| HN Mirror

It all depends on what time scale we're talking about since "very fast" is relative. High performance native systems don't use (in any meaningful manner) naive malloc/free, so that comparison is somewhat moot. I hear this argument quite often when Java vs C++/C is discussed, but it's not comparing idioms/techniques in actual use.

Also don't forget that when GC runs it trashes your d/i-caches; temporaries/garbage allocs reduce your d-cache efficacy; GC must suspend and resume the java threads, which is trips to the kernel scheduler; there are some pathologies with Java threads reaching/detecting safepoints.

GC store barriers (aka card marking) don't have anything to do with thread contention (apart from one thing, which I'll note later).

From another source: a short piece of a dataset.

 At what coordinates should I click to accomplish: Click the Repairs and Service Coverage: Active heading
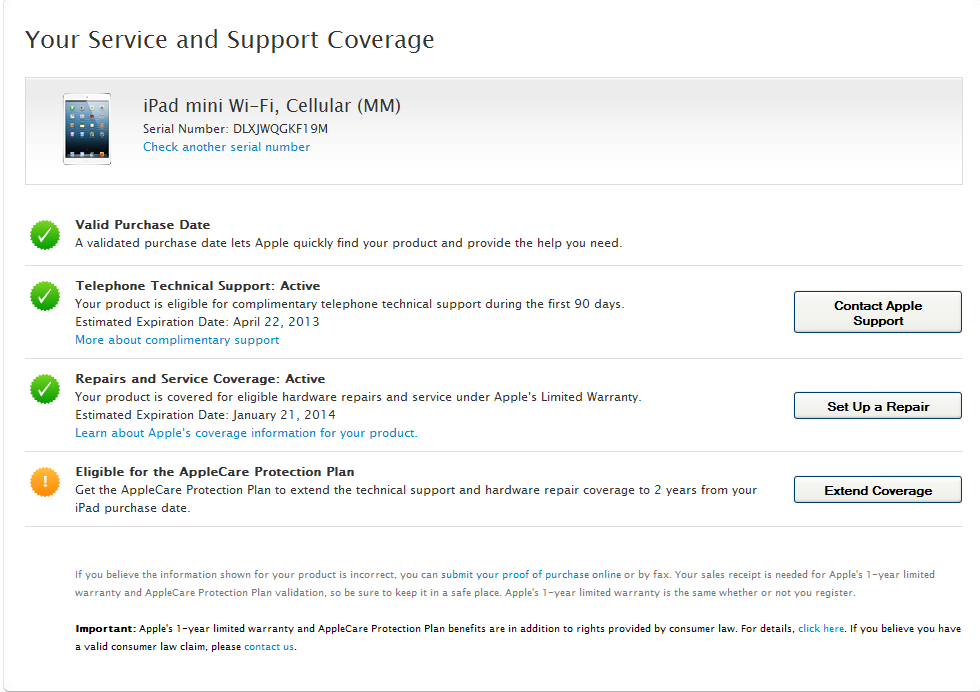pyautogui.click(x=200, y=379)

This is a commonly used technique to record old->young gen references, and serves as a way to reduce the set of roots when doing young GC only (i.e. you don't need to scan the entire heap). So this isn't about thread contention, per say -- with the exception that you can get false sharing due to an implementation detail, such as in Oracle's Hotspot.

The card table is an array of bytes. Each heap object's address can be mapped into a byte in this array. Whenever a reference is assigned, Hotspot needs to mark the byte covering the referrer as dirty. The false sharing comes about when different threads end up executing stores where the objects requiring a mark end up mapping to bytes that are on the same cacheline - fairly nasty if you hit this problem as it's completely opaque. So Hotspot has a XX:+UseCondCardMark flag that tries to neutralize this by first checking if the card is already dirty, and if so, skips the mark; as you can imagine, this inserts an extra compare and branch into the existing card marking code - no free lunch.